Viele Überzeugungen teilen die Täufer zwar grundsätzlich mit der Reformation, führen sie aber „radikaler“ weiter:

  • Zur Hochschätzung der Bibel tritt das Wirken des Heiligen Geistes, der den Einzelnen inspiriert.
  • Das „Priestertum aller Gläubigen“ wird so weit geführt, dass jeder predigen und taufen kann.

Hans-Jürgen Goertz charakterisiert die Täufer so: „Sie suchten nach Alternativen zur reformbedürftigen Kirche Roms und, mehr noch, nach Alternativen zu den reformatorischen Kirchen, die nicht bereit waren, mit der Kritik an der alten Kirche auch die engen Bindungen zwischen Kirche und Obrigkeit, zwischen christlicher Gemeinde und bürgerlicher Kommune zu lösen oder gar zu zerschneiden.

Strophen aus einem Täuferlied:

Wir sind zerstreut gleich wie die Schaf,
die keinen Hirten haben,
verlassen unser Haus und Hof
und sind gleich dem Nachtraben,
der sich auch oft
hält in Steinkluft.
In Felsen und in Klüften
ist unser Gmach.
Man stellt uns nach
wie Vöglein in den Lüften.

Wir schleichen in den Wäldern um.
Man sucht uns mit den Hunden.
Man führt uns als die Lämmlein stumm
gefangen und gebunden.
Man zeigt uns an
vor jedermann,
als wären wir Aufrührer.
Wir sind geacht
wie Schaf zur Schlacht,
als Ketzer und Verführer.

Man hat sie an die Bäum gehenkt,
erwürget und zerhauen,
heimlich und öffentlich ertränkt
viel Weiber und Jungfrauen.
Die haben Frei
ohn alle Scheu
der Wahrheit Zeugnis geben,
daß Jesus Christ
die Wahrheit ist,
der Weg und auch das Leben.

Lienhart Schiemer,
Wie köstlich ist der Heiligen Tod, 1526/27

Taufgesinnte in Steyr:
Durch die Berichte des Steyrer Chronisten Valentin Preuenhueber und die Prozessakten kennen wir die Namen und das Schicksal einiger Taufgesinnter aus Steyr. Da sind zunächst jene, denen 1527 der Prozess gemacht wurde:

Paul Hertlmayer, Hufschmied / Hans Pachinger, Klingenschmied / Hans Schüzenecker, Schleiffer / Leonhardt Alexberger, Bürstenbinder / Michael Gruber, Pogner / Heinrich Muehr, Kämmler / Mathäus Ürchinger, Messerer / Hans Heher, Schuster / Sigmund Beutler, / Hans Penzenauer, Sichelschmied.

Hingerichtet wurden:
- Hans Heher, Schuster
- Leonhard von Schembach, Tischlergeselle
- Hans ein Schneider von Görz.
- Die Frau von Hans Schützenecker wurde ertränkt

Aus späterer Zeit erfahren wir von:
Christian Köpler, Goldschmied / Georg Thoner, Gastgeber(?) / Hans Kayser (Tischler): Sie hatten sich taufen lassen und wurden 1568 der Stadt verwiesen.
Der Goldschmied Hans Fäbl wird 1575 vom Rat der Stadt vorgeladen, weil er sein Kind nicht taufen lässt.

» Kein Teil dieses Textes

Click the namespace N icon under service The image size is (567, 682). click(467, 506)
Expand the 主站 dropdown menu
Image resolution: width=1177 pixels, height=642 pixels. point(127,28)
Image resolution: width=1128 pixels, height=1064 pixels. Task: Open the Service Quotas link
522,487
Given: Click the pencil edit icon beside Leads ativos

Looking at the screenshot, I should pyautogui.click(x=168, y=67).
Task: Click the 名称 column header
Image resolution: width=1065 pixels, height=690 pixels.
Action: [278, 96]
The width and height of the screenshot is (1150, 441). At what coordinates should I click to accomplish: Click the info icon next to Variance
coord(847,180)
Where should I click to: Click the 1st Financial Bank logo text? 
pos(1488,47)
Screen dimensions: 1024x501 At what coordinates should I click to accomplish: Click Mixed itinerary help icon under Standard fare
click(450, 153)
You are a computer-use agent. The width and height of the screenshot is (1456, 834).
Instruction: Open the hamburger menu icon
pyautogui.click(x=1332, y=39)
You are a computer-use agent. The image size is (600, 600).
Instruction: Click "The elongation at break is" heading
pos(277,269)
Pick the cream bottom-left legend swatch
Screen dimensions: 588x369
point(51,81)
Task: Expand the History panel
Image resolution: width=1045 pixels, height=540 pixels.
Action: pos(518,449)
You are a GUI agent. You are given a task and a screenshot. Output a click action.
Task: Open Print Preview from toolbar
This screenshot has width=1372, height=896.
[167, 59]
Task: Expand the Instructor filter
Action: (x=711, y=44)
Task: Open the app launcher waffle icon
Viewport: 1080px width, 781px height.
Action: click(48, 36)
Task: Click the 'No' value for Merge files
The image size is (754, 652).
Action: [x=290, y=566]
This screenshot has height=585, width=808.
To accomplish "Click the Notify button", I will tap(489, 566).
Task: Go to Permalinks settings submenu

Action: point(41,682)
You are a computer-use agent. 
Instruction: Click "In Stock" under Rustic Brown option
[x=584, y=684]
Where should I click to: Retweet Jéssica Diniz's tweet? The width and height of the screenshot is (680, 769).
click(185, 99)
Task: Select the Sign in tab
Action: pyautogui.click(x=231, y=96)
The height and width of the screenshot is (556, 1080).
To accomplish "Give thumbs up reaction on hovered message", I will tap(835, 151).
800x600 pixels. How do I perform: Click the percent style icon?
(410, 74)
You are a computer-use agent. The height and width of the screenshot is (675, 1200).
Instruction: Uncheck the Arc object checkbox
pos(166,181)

Er wird, weil er von seinem Ansinnen nicht ablässt, in den Turm geworfen und später aus der Stadt verwiesen.

1517! Und Heute? Steyr 2017. Reformationsstadt Europas - Dokumentation zur Sonderausstellung im Museum der Stadt Steyr vom 24. März bis 5. November 2017.